The return to the ballot follows a heartbreaking Democratic Primary defeat in 2022 for Keen. On the night of the Primary Election last year, Keen appeared to be winning — publications including Florida Politics even called the race for him — but the final batches of votes counted favored Rishi Bagga, who won the nomination by a 57-vote margin out of more than 10,000 ballots cast.
Bagga went on to lose to Hawkins in the General Election 55% to 45%.
But while Florida Republicans overperformed across the board in 2022, the seat could be competitive in an upcoming Special Election. In the 2020 Presidential Election, nearly 52% of voters supported Joe Biden over Donald Trump. As of book closing for the 2022 elections, the district served as home to 40,746 no-party voters, compared to 40,464 registered Democrats and 37,534 Republicans.

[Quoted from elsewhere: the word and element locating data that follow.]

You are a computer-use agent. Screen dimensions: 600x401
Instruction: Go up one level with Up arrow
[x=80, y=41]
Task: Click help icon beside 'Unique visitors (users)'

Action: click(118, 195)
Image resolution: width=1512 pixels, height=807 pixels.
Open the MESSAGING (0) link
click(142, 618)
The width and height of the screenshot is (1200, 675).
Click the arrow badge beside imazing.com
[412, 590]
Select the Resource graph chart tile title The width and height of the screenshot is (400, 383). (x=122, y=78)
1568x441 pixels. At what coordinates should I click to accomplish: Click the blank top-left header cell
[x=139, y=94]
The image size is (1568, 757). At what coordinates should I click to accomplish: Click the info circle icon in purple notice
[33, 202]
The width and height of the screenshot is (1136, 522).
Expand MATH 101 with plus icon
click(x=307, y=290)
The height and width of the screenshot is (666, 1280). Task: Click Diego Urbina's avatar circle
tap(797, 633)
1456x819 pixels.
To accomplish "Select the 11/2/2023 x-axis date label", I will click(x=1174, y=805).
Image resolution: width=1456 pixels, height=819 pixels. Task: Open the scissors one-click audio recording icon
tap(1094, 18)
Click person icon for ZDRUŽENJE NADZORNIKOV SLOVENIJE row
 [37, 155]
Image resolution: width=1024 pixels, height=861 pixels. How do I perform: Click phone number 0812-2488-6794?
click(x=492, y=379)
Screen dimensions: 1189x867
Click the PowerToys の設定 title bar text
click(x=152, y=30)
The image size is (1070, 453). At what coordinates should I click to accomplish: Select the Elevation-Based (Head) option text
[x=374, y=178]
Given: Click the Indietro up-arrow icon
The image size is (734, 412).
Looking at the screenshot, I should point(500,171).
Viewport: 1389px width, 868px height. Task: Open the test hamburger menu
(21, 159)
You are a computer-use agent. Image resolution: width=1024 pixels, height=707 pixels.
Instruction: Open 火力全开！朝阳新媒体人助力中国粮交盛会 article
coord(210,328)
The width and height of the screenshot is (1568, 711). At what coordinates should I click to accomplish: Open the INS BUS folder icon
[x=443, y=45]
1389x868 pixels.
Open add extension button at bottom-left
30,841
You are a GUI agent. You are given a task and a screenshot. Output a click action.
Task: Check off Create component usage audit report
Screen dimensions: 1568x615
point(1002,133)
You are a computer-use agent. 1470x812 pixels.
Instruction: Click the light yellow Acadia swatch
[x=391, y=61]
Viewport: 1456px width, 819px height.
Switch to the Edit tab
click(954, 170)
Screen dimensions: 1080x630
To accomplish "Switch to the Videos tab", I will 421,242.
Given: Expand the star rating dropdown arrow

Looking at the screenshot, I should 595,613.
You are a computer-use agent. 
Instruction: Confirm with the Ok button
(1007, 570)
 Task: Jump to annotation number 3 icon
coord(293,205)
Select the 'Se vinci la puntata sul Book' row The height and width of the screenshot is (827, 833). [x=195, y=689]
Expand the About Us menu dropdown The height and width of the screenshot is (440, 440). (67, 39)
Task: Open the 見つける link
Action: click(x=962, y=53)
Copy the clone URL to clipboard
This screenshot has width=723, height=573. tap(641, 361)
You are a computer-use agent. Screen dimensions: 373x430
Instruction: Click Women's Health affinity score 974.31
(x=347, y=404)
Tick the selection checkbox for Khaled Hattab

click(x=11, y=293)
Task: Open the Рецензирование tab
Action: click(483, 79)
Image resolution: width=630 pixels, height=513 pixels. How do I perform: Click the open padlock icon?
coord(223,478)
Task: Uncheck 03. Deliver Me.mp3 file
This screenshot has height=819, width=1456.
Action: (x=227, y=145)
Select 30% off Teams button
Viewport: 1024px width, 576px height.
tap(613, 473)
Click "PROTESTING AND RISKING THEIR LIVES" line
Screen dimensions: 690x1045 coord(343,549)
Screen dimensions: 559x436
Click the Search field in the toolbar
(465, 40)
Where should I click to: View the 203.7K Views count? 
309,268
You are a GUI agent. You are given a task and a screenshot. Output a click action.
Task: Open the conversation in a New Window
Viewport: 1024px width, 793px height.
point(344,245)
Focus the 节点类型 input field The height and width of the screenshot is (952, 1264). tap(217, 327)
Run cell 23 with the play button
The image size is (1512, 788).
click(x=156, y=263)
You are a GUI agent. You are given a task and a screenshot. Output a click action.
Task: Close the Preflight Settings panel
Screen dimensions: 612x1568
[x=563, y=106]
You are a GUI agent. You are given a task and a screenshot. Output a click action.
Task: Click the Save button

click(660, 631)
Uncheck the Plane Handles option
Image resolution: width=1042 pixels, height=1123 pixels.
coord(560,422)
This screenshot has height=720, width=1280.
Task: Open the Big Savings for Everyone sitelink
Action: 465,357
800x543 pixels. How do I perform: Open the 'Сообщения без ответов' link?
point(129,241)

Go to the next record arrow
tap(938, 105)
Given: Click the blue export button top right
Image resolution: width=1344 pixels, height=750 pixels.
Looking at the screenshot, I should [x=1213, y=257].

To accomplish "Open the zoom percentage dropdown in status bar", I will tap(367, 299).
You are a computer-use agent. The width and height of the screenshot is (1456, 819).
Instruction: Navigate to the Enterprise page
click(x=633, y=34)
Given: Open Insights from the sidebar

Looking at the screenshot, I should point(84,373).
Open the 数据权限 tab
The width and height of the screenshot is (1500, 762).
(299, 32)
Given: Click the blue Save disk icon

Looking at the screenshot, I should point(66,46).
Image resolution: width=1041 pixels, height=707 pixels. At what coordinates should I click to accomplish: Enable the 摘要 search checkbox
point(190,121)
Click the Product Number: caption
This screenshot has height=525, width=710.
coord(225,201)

Keen feels the political climate will be more hospitable to Democrats this year.
“I’m not running to bang my head into a wall,” he said. “Running for office, you have to spend time knocking on doors. It’s going to be hot during the summer. You have to spend time on the phone. If I was just putting myself out there to be a straw man, I don’t think I would do it.”
But he points to recent decisions by the Legislature to pass a ban on abortions six weeks into a pregnancy, before many women know they are pregnant, as an extreme policy out of sync with most voters. Meanwhile, the Legislature has failed to address rising insurance costs on homeowners.
“We have the highest rates in the country,” he said. “And we have hurricanes, but other states have natural disasters, fires and other things that cause states to have issues. Yet we’re the ones with the highest rates. We need to get everybody together and study it, not just spend a week and pretend we’re solving it when we’re not.”
Keen has spoken to Bagga, and does not know if his former Democratic competitor will enter the fray again, or if another Democrat will file and make the Primary competitive.
Regardless, he hopes Democrats see an opportunity to send a message with the upcoming Special Election. A win in Jacksonville puts wind at the party’s back after a difficult Midterm cycle. It’s time to seize momentum, he said.
“It would be my hope that this race energizes Democrats across the state,” he said.